What you miss now is a deeper knowledge of the interactions
between these entities.
These interactions are provided by a sort of glue that connects
all of the elements, the most important class of the Lightflow Rendering Interface:
the scene.
Here is an overview of the scene class methods with step by step explanations. If you want to use Lightflow productively you should read it carefully, because you may find some unexpected behaviours, that you will comprehend and appreciate only after some times.
int newCamera (string type, list parameters)Creates a camera. Objects of this type simulate the functionality of real photographic cameras, and their task is to produce a two-dimensional image from a three-dimensional scene.
int newImager (string type, list parameters)Creates an imager. An imager is a special output device that is used by cameras when rendering.
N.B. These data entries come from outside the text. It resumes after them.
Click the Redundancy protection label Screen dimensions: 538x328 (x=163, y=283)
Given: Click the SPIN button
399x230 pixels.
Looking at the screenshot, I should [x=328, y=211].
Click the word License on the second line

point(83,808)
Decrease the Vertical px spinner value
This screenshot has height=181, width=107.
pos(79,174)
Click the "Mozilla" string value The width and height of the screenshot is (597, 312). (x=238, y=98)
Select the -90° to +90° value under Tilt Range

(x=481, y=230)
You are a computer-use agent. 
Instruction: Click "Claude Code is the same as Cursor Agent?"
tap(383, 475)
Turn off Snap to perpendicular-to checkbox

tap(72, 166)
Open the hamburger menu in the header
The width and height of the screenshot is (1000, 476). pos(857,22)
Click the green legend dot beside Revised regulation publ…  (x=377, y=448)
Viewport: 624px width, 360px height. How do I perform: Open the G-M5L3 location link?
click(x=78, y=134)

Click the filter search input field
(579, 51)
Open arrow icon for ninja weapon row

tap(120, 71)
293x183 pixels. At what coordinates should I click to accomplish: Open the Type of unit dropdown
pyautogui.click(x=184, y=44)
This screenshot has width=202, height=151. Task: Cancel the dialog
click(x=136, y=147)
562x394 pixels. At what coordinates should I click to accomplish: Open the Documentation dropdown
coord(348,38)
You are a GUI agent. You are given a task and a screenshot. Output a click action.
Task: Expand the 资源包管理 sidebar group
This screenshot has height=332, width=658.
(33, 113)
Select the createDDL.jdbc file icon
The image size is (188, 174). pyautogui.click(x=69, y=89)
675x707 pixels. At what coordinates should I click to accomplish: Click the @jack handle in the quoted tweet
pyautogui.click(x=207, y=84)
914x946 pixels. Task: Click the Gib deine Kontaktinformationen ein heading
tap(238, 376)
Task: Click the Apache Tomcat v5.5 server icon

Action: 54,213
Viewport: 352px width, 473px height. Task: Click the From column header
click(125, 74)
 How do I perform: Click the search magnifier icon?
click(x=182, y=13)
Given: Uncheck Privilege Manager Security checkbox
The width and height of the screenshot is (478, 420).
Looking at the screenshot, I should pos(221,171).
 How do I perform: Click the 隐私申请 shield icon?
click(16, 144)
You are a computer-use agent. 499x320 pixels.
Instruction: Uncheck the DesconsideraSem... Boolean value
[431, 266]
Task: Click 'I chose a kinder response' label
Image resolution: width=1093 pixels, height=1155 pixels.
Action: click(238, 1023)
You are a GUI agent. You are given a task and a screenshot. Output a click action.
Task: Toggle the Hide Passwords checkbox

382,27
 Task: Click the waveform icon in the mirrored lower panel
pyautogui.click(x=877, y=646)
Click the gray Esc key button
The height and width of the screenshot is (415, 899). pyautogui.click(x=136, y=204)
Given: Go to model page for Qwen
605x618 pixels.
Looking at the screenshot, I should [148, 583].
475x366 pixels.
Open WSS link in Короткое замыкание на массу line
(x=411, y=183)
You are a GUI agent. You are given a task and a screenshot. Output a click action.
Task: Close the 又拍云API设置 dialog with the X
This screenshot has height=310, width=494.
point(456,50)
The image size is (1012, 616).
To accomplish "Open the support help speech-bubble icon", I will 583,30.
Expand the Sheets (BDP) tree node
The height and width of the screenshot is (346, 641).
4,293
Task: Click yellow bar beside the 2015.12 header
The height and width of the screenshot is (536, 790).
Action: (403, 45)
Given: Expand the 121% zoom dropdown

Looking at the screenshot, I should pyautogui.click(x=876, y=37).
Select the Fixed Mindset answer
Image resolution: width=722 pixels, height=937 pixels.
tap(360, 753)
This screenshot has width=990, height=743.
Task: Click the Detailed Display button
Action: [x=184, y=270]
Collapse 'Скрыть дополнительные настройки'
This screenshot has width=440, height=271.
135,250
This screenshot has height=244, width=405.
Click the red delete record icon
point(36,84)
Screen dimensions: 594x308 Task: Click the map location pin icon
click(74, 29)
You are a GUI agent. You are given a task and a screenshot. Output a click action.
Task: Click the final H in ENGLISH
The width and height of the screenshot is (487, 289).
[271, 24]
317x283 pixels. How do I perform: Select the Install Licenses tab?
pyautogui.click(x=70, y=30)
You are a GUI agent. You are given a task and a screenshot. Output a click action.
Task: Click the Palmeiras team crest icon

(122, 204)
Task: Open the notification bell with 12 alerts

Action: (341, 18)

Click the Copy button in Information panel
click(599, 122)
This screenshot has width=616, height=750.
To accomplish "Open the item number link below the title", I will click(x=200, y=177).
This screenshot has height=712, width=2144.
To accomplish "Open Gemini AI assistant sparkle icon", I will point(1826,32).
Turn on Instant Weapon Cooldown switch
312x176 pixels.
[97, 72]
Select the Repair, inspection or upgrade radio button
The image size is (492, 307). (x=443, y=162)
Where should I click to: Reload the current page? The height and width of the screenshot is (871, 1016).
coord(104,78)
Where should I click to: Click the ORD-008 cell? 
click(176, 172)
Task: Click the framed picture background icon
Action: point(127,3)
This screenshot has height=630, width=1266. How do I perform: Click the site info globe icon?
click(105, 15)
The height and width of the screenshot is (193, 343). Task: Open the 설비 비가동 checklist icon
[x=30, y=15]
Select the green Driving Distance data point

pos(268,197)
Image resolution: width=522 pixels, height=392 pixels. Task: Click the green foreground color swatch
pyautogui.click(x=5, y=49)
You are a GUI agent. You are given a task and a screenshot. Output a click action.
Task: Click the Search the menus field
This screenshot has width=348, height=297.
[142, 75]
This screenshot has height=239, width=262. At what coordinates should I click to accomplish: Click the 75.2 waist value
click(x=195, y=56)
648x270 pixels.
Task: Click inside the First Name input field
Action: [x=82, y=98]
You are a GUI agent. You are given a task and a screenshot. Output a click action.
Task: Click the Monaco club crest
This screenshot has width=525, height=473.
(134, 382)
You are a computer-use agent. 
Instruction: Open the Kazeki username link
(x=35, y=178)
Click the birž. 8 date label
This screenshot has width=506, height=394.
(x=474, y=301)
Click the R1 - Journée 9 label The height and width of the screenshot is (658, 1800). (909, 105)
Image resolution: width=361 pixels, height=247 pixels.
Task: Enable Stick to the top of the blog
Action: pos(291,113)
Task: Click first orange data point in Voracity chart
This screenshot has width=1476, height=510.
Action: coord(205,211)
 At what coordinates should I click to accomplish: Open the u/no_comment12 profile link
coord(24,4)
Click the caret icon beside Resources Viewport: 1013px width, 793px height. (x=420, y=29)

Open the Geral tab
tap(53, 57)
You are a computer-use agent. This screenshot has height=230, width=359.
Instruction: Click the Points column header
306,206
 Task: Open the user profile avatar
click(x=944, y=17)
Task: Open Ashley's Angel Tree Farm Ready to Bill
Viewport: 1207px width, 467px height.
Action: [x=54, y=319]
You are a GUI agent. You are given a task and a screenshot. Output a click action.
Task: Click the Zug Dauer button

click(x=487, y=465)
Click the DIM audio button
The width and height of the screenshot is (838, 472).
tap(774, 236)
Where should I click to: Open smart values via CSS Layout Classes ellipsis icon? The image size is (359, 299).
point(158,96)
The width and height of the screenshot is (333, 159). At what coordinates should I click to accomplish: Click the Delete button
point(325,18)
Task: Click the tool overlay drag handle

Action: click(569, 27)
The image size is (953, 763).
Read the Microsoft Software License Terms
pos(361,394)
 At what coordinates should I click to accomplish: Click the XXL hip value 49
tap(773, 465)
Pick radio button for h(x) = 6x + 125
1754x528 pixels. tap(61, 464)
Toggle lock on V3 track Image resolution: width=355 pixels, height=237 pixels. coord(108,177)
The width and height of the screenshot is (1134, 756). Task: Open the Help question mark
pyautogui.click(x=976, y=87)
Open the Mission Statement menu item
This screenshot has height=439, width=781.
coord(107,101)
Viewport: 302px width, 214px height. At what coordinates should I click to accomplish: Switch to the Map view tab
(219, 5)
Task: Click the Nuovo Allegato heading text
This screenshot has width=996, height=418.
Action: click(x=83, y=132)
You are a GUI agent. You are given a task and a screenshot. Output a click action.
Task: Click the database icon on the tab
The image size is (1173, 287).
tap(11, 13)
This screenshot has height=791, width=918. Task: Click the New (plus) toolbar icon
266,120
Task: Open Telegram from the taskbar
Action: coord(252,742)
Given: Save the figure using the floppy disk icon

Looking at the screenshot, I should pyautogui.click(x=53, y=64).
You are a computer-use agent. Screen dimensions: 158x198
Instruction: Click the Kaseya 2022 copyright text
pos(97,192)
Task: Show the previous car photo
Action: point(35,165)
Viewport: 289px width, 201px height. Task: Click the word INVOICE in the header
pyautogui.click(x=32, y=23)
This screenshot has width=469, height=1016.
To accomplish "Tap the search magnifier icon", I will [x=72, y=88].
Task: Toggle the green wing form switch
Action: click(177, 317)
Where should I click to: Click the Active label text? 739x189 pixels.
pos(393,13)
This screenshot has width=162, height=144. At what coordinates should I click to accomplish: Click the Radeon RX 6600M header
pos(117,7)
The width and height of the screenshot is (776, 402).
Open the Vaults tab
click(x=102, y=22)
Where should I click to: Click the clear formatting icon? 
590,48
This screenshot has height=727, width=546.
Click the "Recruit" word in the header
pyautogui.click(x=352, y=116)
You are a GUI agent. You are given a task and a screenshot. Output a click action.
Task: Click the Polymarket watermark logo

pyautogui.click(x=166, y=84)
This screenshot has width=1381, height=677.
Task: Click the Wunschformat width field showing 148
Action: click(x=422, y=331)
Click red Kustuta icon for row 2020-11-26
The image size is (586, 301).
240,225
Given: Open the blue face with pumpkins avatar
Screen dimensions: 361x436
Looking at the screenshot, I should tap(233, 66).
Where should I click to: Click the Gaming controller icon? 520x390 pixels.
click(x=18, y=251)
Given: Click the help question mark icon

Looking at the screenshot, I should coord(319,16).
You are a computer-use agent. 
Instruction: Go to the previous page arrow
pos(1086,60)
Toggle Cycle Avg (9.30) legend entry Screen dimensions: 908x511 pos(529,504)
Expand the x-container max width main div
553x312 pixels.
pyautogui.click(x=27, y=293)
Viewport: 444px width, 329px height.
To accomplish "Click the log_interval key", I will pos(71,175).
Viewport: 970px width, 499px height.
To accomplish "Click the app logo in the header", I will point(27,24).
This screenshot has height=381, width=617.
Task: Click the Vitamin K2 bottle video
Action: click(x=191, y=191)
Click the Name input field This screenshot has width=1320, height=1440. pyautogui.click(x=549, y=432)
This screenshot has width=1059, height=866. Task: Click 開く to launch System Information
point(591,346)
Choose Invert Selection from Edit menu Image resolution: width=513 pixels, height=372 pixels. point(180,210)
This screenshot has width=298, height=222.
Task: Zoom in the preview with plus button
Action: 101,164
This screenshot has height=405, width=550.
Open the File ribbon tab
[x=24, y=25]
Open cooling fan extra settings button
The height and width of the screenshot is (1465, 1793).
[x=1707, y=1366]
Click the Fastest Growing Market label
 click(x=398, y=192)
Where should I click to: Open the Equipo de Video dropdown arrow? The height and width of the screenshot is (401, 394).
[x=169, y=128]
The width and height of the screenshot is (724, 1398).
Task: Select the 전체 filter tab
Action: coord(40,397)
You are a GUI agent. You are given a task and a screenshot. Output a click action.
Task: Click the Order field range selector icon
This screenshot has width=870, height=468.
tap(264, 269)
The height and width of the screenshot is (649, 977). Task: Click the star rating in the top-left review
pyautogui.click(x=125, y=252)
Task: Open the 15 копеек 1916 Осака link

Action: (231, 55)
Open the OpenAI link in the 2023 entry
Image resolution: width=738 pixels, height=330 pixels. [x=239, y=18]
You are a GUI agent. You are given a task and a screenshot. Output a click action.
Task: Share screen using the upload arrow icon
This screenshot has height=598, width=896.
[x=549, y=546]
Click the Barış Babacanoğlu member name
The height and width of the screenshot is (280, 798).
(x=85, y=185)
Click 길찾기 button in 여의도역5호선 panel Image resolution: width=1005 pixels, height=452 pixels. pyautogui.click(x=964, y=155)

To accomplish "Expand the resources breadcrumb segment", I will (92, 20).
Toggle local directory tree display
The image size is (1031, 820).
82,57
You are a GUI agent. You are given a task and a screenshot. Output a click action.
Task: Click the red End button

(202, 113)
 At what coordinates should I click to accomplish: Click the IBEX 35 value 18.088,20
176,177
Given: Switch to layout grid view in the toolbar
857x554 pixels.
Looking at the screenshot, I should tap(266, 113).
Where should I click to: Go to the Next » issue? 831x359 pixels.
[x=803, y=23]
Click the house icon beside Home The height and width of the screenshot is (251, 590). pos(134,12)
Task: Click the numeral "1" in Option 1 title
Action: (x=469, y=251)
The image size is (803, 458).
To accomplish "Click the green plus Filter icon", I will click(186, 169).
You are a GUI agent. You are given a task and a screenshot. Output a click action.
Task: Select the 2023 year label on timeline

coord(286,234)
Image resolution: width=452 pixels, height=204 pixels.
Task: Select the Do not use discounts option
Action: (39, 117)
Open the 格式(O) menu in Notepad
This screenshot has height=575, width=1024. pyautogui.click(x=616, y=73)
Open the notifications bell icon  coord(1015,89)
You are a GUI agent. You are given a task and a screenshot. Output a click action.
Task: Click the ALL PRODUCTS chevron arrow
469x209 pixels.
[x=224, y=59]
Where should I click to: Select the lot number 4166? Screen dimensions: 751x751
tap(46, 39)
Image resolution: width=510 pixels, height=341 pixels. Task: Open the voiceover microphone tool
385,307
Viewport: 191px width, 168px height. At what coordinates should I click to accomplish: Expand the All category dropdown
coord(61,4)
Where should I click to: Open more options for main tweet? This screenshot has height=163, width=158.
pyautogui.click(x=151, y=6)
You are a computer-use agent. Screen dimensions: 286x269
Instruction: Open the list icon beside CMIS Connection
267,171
These devices may not only able to store the resulting image to a file, but they may also accomplish particular operations onto it. An example is the halo imager class, which simulates haloing around the visible light sources, reproducing a common lens effect.
int newInterface (string type, list parameters)Creates an interface object. Interfaces are special data containers which mantain global information relative to the scene. This type is necessary to hold all the data and the various settings that are to be used during the rendering stage, and that are not known a priori by the Lightflow Rendering Interface. This need arises by the fact that the Lightflow Rendering Interface is completely extensible and it is not based on any particular and monolithic rendering device. This implies that each extension class may have its own global data.
int newInterior (string type, list parameters)Creates an interior. Interiors are materials that evaluate the behaviour of light inside the volumetric spaces defined by solids. An example could be a gas contained into a sphere, or a suspension contained into a glass pot. Note however that interiors are a property of materials, not of geometries. That is to say that each material possesses one and only one interior evaluator. Then this property transfers to geometric objects since each object possesses a material. The mechanism to attach interiors to materials is similar to the one used to attach materials to objects: blocks of materials sharing the same interior are defined using interiorBegin and interiorEnd before and after their creation.
int newLight (string type, list parameters)Creates a new light. By default lights are turned off. LightOn and LightOff should be called to change their state, that is to say to specify which materials (and interiors) they illuminate.
int newMaterial (string type, list parameters)Creates a material. Each material defines the way light is reflected by a surface, and by the volume this surface encloses. The volumetric behavior of a material is defined by the current interior.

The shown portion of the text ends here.